Reliance Capital Asset Management Ltd has tweaked and re-launched a product that aims to take on banks offering higher interest rates on their savings bank account. Originally launched in January 2006, it’s called Reliance Any Time Money Card.
What is it?
It works just like your bank’s automated teller machine or ATM-cum-debit card. Using this card you can withdraw money from any of your Reliance mutual fund (MF) schemes or can even shop with it. When this card was issued in 2006, it was only introduced for three schemes. Later, the fund house extended this card to all the schemes.
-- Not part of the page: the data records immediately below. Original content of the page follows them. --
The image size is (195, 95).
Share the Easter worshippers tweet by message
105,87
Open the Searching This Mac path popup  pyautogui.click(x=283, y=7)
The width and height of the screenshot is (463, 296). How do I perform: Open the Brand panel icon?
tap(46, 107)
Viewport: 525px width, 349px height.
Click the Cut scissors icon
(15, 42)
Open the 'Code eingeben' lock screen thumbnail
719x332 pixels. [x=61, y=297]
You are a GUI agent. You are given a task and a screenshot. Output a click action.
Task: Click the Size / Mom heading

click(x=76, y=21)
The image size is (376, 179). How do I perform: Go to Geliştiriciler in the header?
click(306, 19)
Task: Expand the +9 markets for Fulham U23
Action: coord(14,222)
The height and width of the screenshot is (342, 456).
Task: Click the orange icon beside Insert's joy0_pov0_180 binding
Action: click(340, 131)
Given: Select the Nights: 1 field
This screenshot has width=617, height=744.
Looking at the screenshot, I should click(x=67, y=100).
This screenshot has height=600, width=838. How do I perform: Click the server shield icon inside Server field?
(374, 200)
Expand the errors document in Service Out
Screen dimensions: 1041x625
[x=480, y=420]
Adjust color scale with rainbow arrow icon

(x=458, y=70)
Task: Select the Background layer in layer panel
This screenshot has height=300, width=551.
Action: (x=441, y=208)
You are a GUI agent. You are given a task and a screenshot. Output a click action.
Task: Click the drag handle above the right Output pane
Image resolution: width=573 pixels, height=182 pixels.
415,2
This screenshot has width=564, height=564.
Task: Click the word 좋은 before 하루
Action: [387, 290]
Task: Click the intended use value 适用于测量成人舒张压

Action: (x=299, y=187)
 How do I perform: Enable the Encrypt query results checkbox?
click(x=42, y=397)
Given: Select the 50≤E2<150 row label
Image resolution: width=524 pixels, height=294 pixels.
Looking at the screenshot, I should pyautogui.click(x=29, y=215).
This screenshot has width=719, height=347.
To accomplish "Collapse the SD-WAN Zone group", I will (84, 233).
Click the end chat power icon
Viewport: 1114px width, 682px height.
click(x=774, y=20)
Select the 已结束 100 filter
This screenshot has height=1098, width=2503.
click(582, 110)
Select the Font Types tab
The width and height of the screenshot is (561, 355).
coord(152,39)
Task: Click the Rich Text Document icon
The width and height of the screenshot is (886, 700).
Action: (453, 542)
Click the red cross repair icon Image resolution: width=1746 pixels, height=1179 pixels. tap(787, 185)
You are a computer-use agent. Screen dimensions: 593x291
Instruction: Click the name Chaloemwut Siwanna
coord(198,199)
Here comes the major tweak behind the card’s relaunch. The MF mandates that you must invest in either Reliance Liquid fund—Treasury Plan (a liquid scheme) or Reliance Money Manager Fund (an ultra short-term scheme) to be eligible for this card. Over and above this, you are free to invest in any of the other Reliance MF schemes. Additionally, the fund house has a tie-up with HDFC Bank Ltd. Through an HDFC Bank’s automated teller machine, you can withdraw from any of Reliance MF schemes.
But if you withdraw from any other bank’s Visa-enabled ATM—or shop using Reliance ATM card—you can only withdraw from either of the two primary account schemes that you have invested in. The fund house said that the ATM card is meant as an alternative to savings bank account and to offer similar liquidity. The fund house, therefore, claims that it does not make sense to invest in long-tenor schemes such as equity and bond funds and then withdraw from them.
Limits and cost
The card comes free of cost, except when you use it to withdraw cash—or check your account balance—when you are abroad. The card offers instant liquidity compared with the traditional way of MF withdrawals. You can withdraw up to 50% of the scheme’s balance or Rs 50,000, whichever is lower. That’s the daily limit; you can continue to withdraw the next day, provided you have sufficient account balance.
Should you acquire the card?
It’s hard to imagine anyone who still doesn’t have an ATM card of a bank, so this ATM card acts as an additional one, if you need one, that is. Go for the card if you are invested in Reliance AMC schemes because it is free of cost. You may just want to keep it for emergencies. You may also have to invest further in their primary account schemes to be eligible for the card, but the convenience and liquidity that it offers may be worth the effort. In this case, you may invest a minuscule amount in liquid funds.
Remember though, using your equity or other long-tenor funds to sponsor your shopping or withdrawal needs is a bad idea; these are best left untouched to meet your original finance goals. If you must withdraw, stick to your liquid fund investments for withdrawals.